The views expressed herein are solely those of the author and have not been endorsed, confirmed, or approved by XBMA or any of the editors of XBMA Forum, nor by XBMA’s founders, members, contributors, academic partners, advisory board members, or others. No inference to the contrary should be drawn.

PANAMANIAN UPDATE – Regulating Corporate Spin-offs in Panama

Editors’ Note: Carlos G. Cordero G. is a senior partner at Alemán, Cordero, Galindo & Lee and a member of XBMA’s Legal Roundtable. Alemán, Cordero, Galindo & Lee is one of Panama’s leading law firms in the offshore area as well as in representing large corporations doing business in Panama. Mr. Cordero concentrates on Commercial Law, Banking and Administrative Law, with specialization in mergers and acquisitions, government contracts and commercial arbitration.

Executive Summary:  From a commercial perspective, spin-offs can represent incredible opportunities for unlocking shareholder value.  As with any major undertaking, spin-offs require a tremendous amount of planning, and investors and management alike should rightfully strive to achieve predictable outcomes.  Fortunately, the Panamanian legislature has shed some additional light on this subject by recently enacting a long overdue law that specifically regulates corporate spin-offs.

MAIN ARTICLE

From a commercial perspective, spin-offs can represent incredible opportunities for unlocking shareholder value.  Whether it’s by decoupling a high value/growth asset from the trappings of its larger conglomerate or by devising more tax efficient means of distributing value to shareholders, spin-offs offer a whole host of potential benefits.  However, spin-offs (as is the case with any major undertaking) may be plagued by certain commercial, administrative and legal challenges, and as such, companies undergoing spin-offs must carefully “manage” the marketplace’s expectations, lest they inadvertently send a mixed or negative message.  Some onlookers might interpret a spin-off as tossing out the trash, in order for the winners to keep the cash.  Others might view it more favorably if they believe in the operational benefits of having “focused” companies instead of unwieldy conglomerates.  In any event, corporate spin-offs require a tremendous amount of planning, and investors and management alike should rightfully strive to achieve a predictable outcome.

In Panama, the law has historically been silent on the issue of corporate spin-offs.    The lack of proper regulation has led to corporate spin-offs being perceived as ambiguous and unpredictable affairs in Panama. The unregulated environment and the unpredictability surrounding corporate spin-offs made corporations wary of taking any such actions.  Fortunately, the Panamanian legislature recently enacted a long overdue law that specifically regulates corporate spin-offs.  Since the enactment of Law 85 of November 22, 2012, Panamanian corporations have finally been able to engage in corporate spin-offs within a regulated and more predictable framework.

Law 85 added several new provisions to the Panamanian Commercial Code, regulating various types/forms of corporate spin-offs.
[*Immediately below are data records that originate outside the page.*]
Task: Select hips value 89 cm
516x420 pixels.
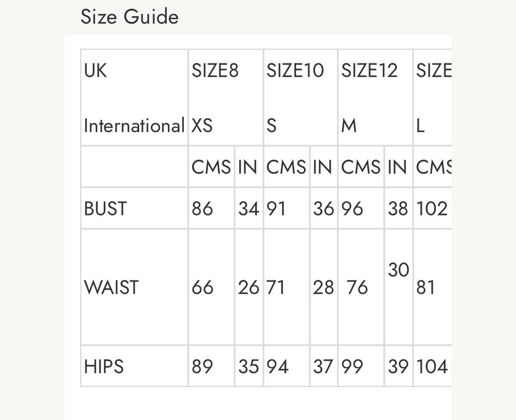Action: [x=202, y=366]
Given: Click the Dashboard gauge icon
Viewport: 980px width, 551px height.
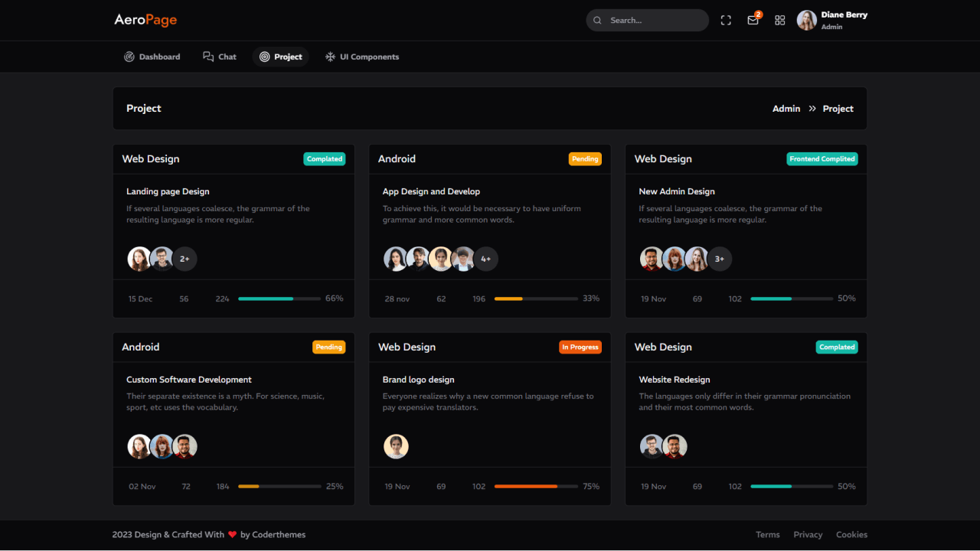Looking at the screenshot, I should click(x=129, y=57).
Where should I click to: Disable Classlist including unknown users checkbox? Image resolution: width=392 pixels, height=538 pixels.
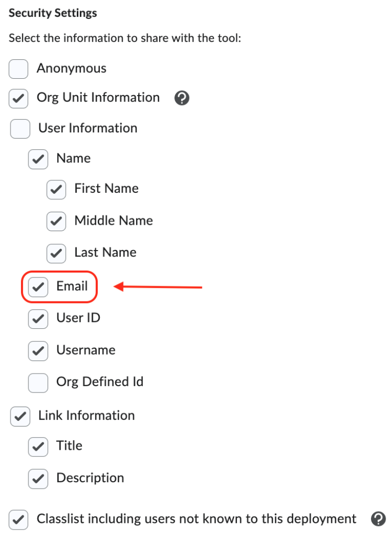point(18,520)
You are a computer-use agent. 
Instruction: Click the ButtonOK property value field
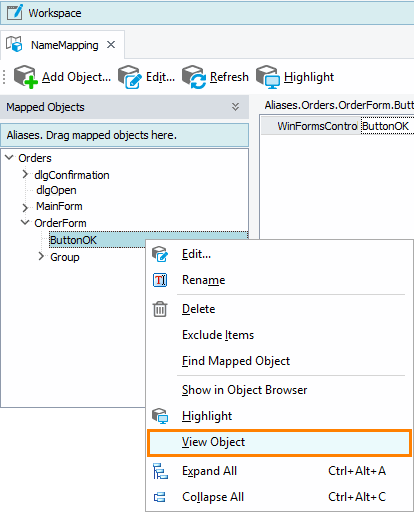coord(387,126)
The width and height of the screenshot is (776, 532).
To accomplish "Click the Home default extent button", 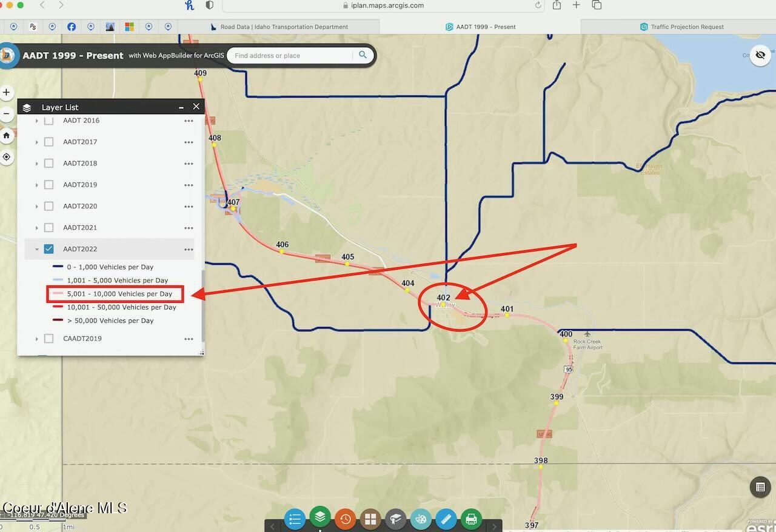I will pyautogui.click(x=7, y=135).
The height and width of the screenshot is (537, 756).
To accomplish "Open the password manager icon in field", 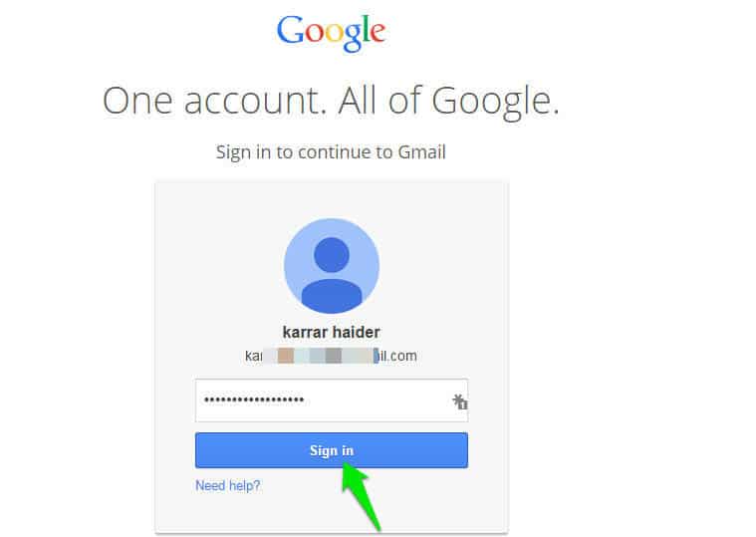I will pos(459,402).
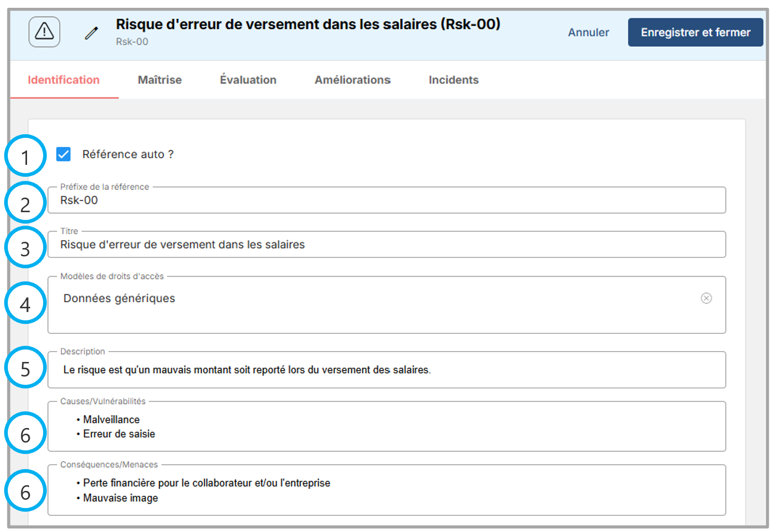Show the Incidents tab
The width and height of the screenshot is (772, 532).
tap(453, 80)
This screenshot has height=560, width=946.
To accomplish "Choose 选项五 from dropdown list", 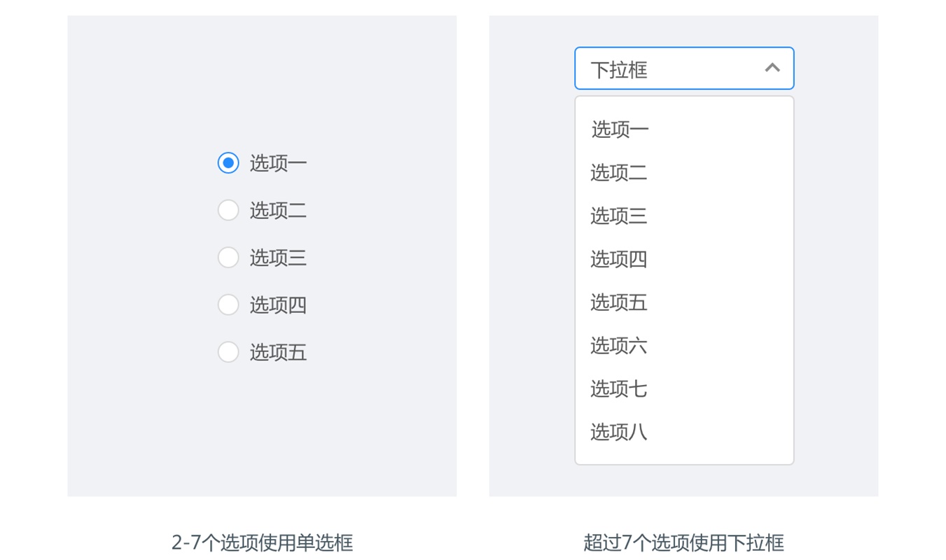I will 684,302.
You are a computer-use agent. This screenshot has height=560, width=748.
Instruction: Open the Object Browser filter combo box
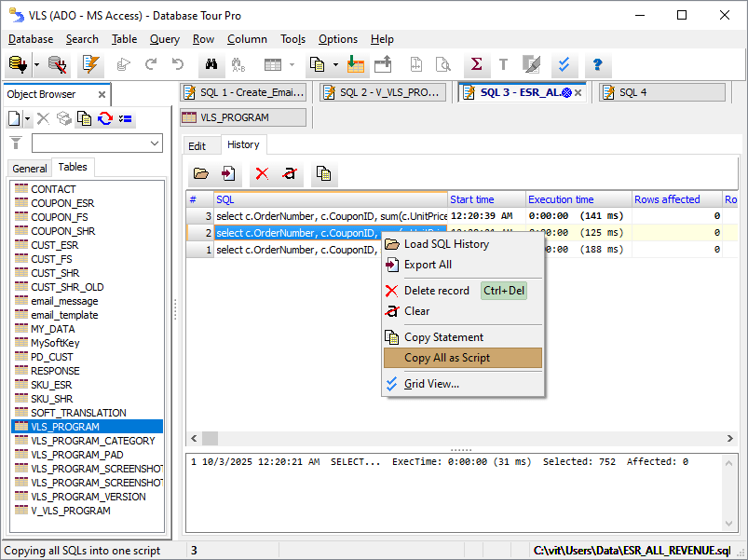[97, 143]
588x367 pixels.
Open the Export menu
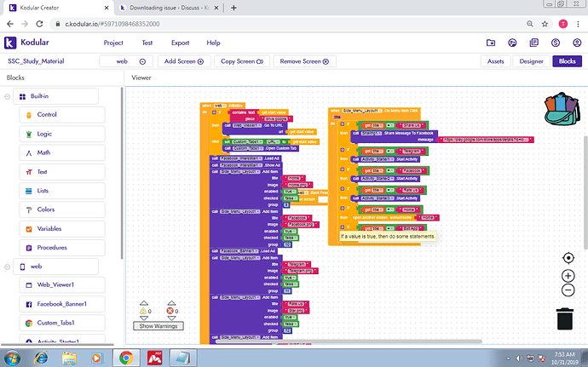coord(180,43)
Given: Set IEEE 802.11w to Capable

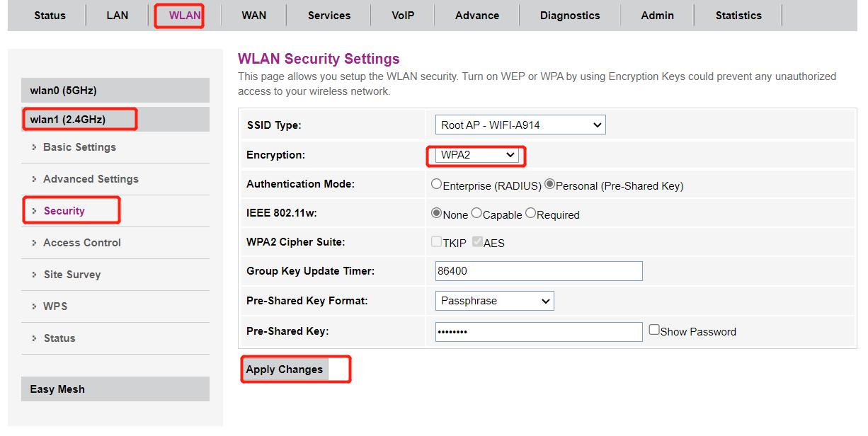Looking at the screenshot, I should [476, 214].
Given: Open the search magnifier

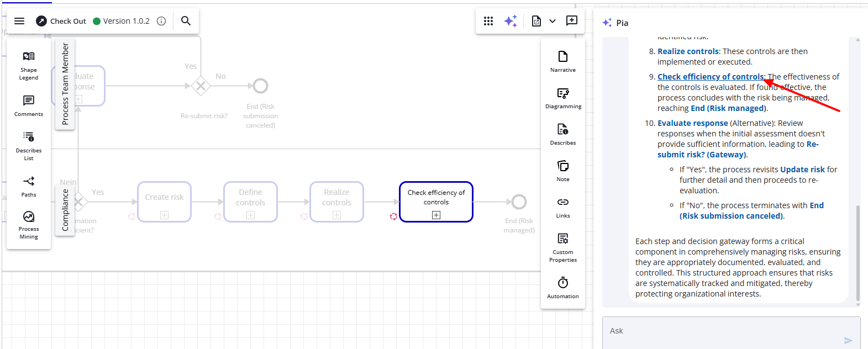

This law starts off by stating that: “A company engaged in commerce of any kind or nature can be split by dividing all or part of its assets and transferring them to one or more new or existing companies, called beneficiaries, which should have the same shareholders or partners as the company being divided or which have said company as their sole partner or shareholder.”

Essentially, the above provision allows for the following types/forms of spin-offs:

 

1)         A complete spin-off, whereby the original company to distribute its assets in full to the beneficiary company or companies and is thereby dissolved in the process; or

 

2)         A partial spin-off, whereby the dividing company remains intact following the split with part of its assets being allotted to one or more beneficiary companies.

It is important to note that in both cases, existing companies or companies to be incorporated pursuant to the spin-off can be used as beneficiary companies for the corporate spin-off process; provided that the beneficiary companies retain the same ownership structure (ie, same partners and shareholders) as the pre-spinoff company, or for the beneficiary companies to be wholly owned subsidiaries of the surviving post-spinoff company.

From a mechanical/procedural perspective, this law clearly lays out the ground rules for completing a spin-off.  For example, the members or shareholders of a company are required to approve a spin-off; conversely, the board of directors does not have the authority to unilaterally authorize a spin-off without member/shareholder oversight and approval.  Moreover, a company wishing to initiate a spin-off process must provide the Panamanian National Revenue Authority (ANIP) with at least 30-days’ notice prior to registering the spin-off at the Public Registry.  After the notification period has expired, the minutes of a meeting of the shareholders/partners adopting the resolution that authorizes a spin-off (or a written certification of the Secretary of said meeting) must be protocolized and registered at the Public Registry for the spin-off to be effective. The law goes on to list a series of other issues that may be dealt with at the above referenced shareholders/partners meeting, which include the following:

a.         Total or partial transfer of assets, individually or in block.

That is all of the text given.